The programe mentioned that many people are selling to rent, this surely is a bad sign of things to come.
 
Take the long term view does anyone know of a property that is cheaper than it was 10 years ago???

This is just shameless market making by people that will sit around talking the market down then buy up another half a dozen houses in the short term when a lull kicks in...

If rates went through the roof then I can see the problems but while they are staying put then there are no presures to keep moving house every 3-4 years...
 
Having pretty much had to buy in London about 6 months ago, I'm chuffed to see this happening... NOT! :(

It is difficult to buy, but if like me and the missus, you make sacrifices to try to get on the property ladder. Now this! :(

We were only able to do this by having a good financial advisor to sort out a good mortgage for us. They can generally get you more than your high street with a lot less hassle.

But I have to agree with Peter, we have been hearing for 3 or 4 years that prices are going to be falling, that there will be a crash, and now it appears to be happening.

There is an old accountancy saying if only I could remember it... Something about self fulfulling prophices, and that is what the point of the exercise is for some of these people.

How can they make money on property if everyone is driving the prices up?

(Just a bit of conspiracy theory there - sorry) :eek:


To make money from property (in the south east at least - I know Belfast is going great guns at the mo.) it is definately a long term thing.

As long as you can afford your mortgage and don't want to move in the next few (5-10) years, then I would say you are better off with property than cash in the bank (or under your bed - mark t. ;) )

Now that we've bought and am basically in negative equity, we are definately not looking to sell up in the near future. It will take drastic changes in personal life, or interest rates to force this! Interest rates of 15% anyone? :(

Boo hoo

Sparky.
 
sparkyspost said:
How can they make money on property if everyone is driving the prices up?

(Just a bit of conspiracy theory there - sorry) :eek:

As long as you can afford your mortgage and don't want to move in the next few (5-10) years, then I would say you are better off with property than cash in the bank (or under your bed - mark t. ;) )

Now that we've bought and am basically in negative equity, we are definately not looking to sell up in the near future. It will take drastic changes in personal life, or interest rates to force this! Interest rates of 15% anyone? :(


Sparky.

Sorry to hear about the negative equity :( But don't worry because you have already deemed to pay three times as much for your house through the interest payments over the next 25 - 30 years so a £10K+ loss is a drop in the ocean :)

Currently the winners are The banks that removed the lending limit to create this mess and Gordon Brown and the Treasury that now catch most people with higher rate stampduty :(

I am in the process of moving back to London / South East from Bath. When I moved out here the market was about to crash (ha ha) and I had set myself up for a 40K+ plus drop in equity Instead prices carried on through the roof ...
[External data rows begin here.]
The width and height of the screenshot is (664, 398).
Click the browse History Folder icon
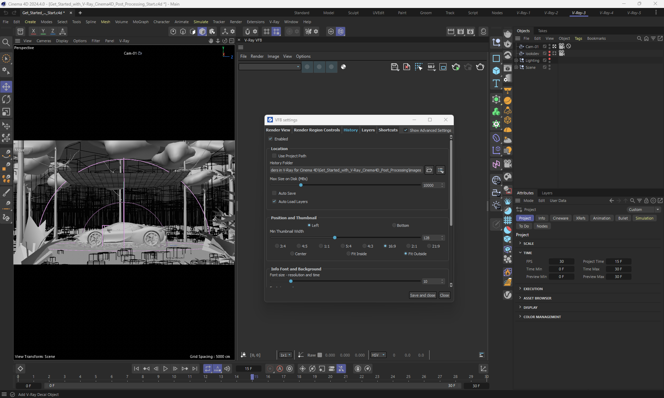coord(429,170)
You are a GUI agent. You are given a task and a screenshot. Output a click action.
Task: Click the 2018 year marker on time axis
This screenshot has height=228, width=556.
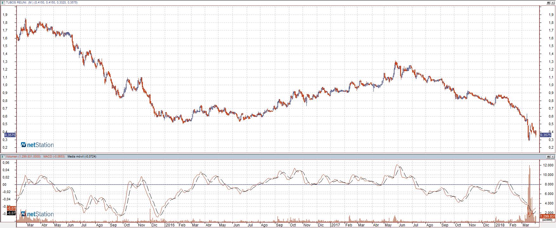500,225
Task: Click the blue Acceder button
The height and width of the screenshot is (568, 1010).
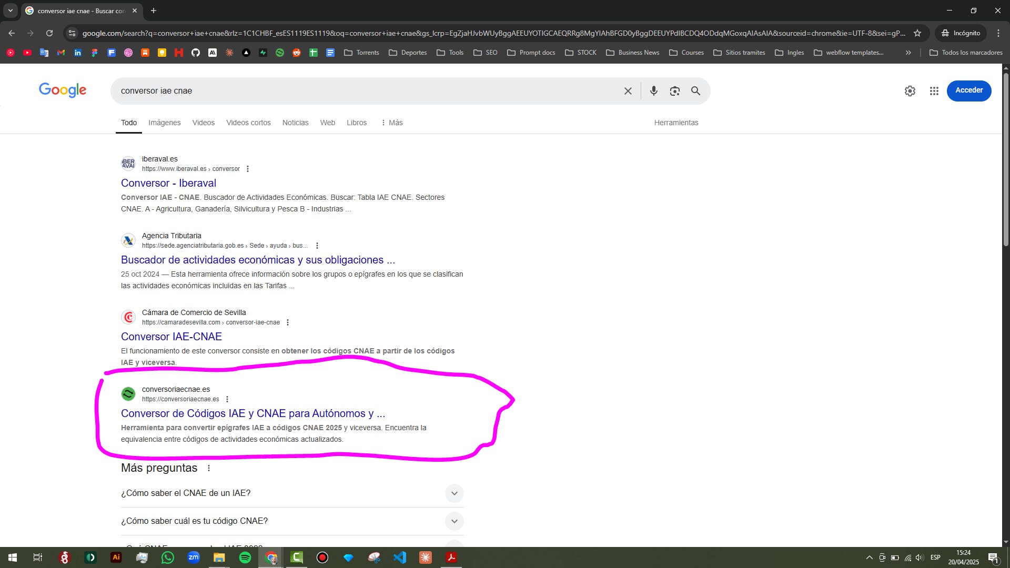Action: coord(968,90)
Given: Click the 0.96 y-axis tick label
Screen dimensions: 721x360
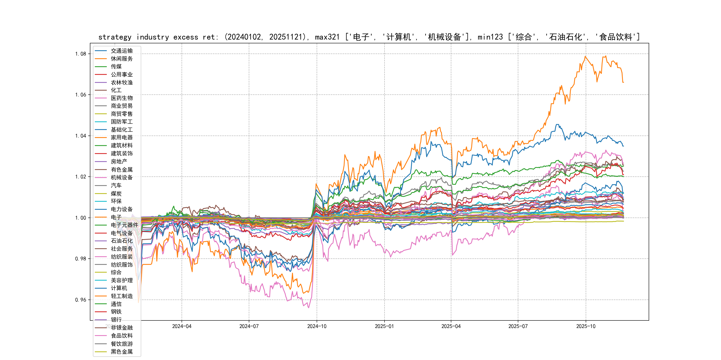Looking at the screenshot, I should coord(81,300).
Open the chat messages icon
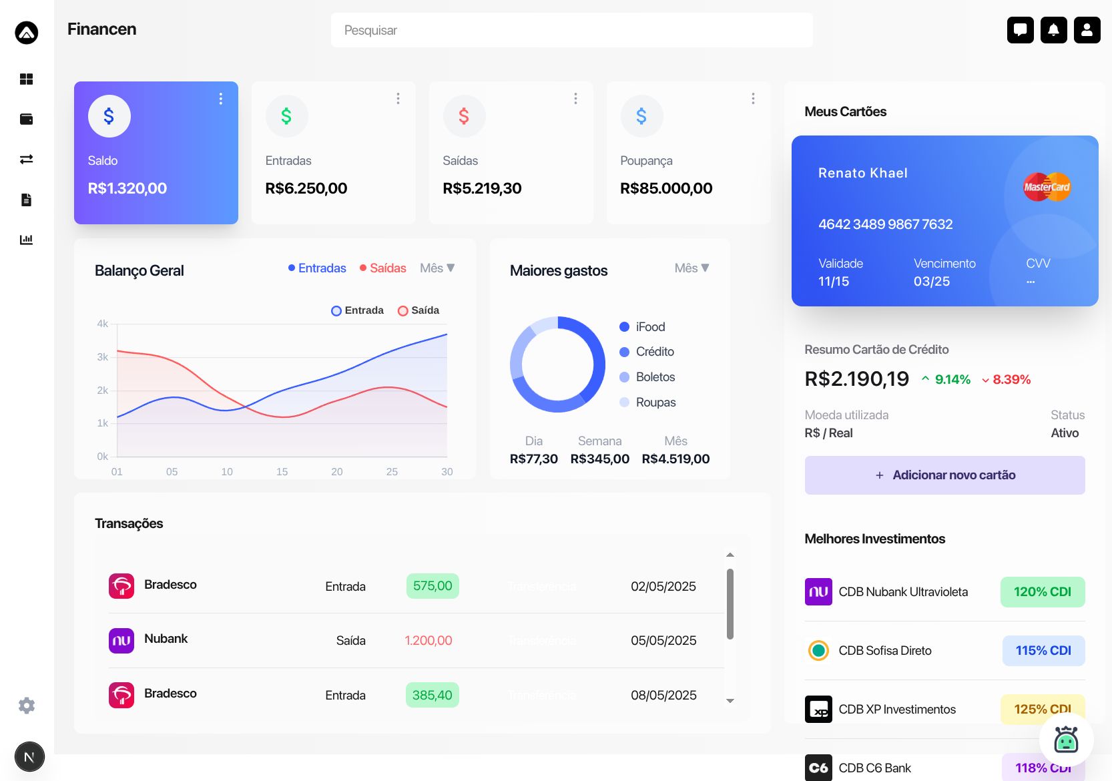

I feel sorry for the locals as although they are now faced with London pricing they still have Somerset salaries :( Now that is a B*tch :( when Bradley Stoke (nice estate in north of Bristol) went bust in the last crash, it took nearly a decade to get back to the same prices :(
 
After 12 months of standing empty two properties in the next Avenue have finally sold within months of each other, both sold for £1.25million each!

http://www.johncouch.co.uk/main.php?do=propdetail&pid=514&cat=5

(Ridiculously overpriced, on the side of a very steep hill) If houses like these are selling then hopefully there is movement all the way through the market. For houses at the top of the market to sell, you need houses at the lower end of the market to move.

I just wonder if the people spreading the rumours actually want prices to drop?

At the beginning of last week building societies were saying how property was starting to sell again! We have just got over the annual Christmas slack period, so I would have thought sales would have been fairly static and now they are starting to move.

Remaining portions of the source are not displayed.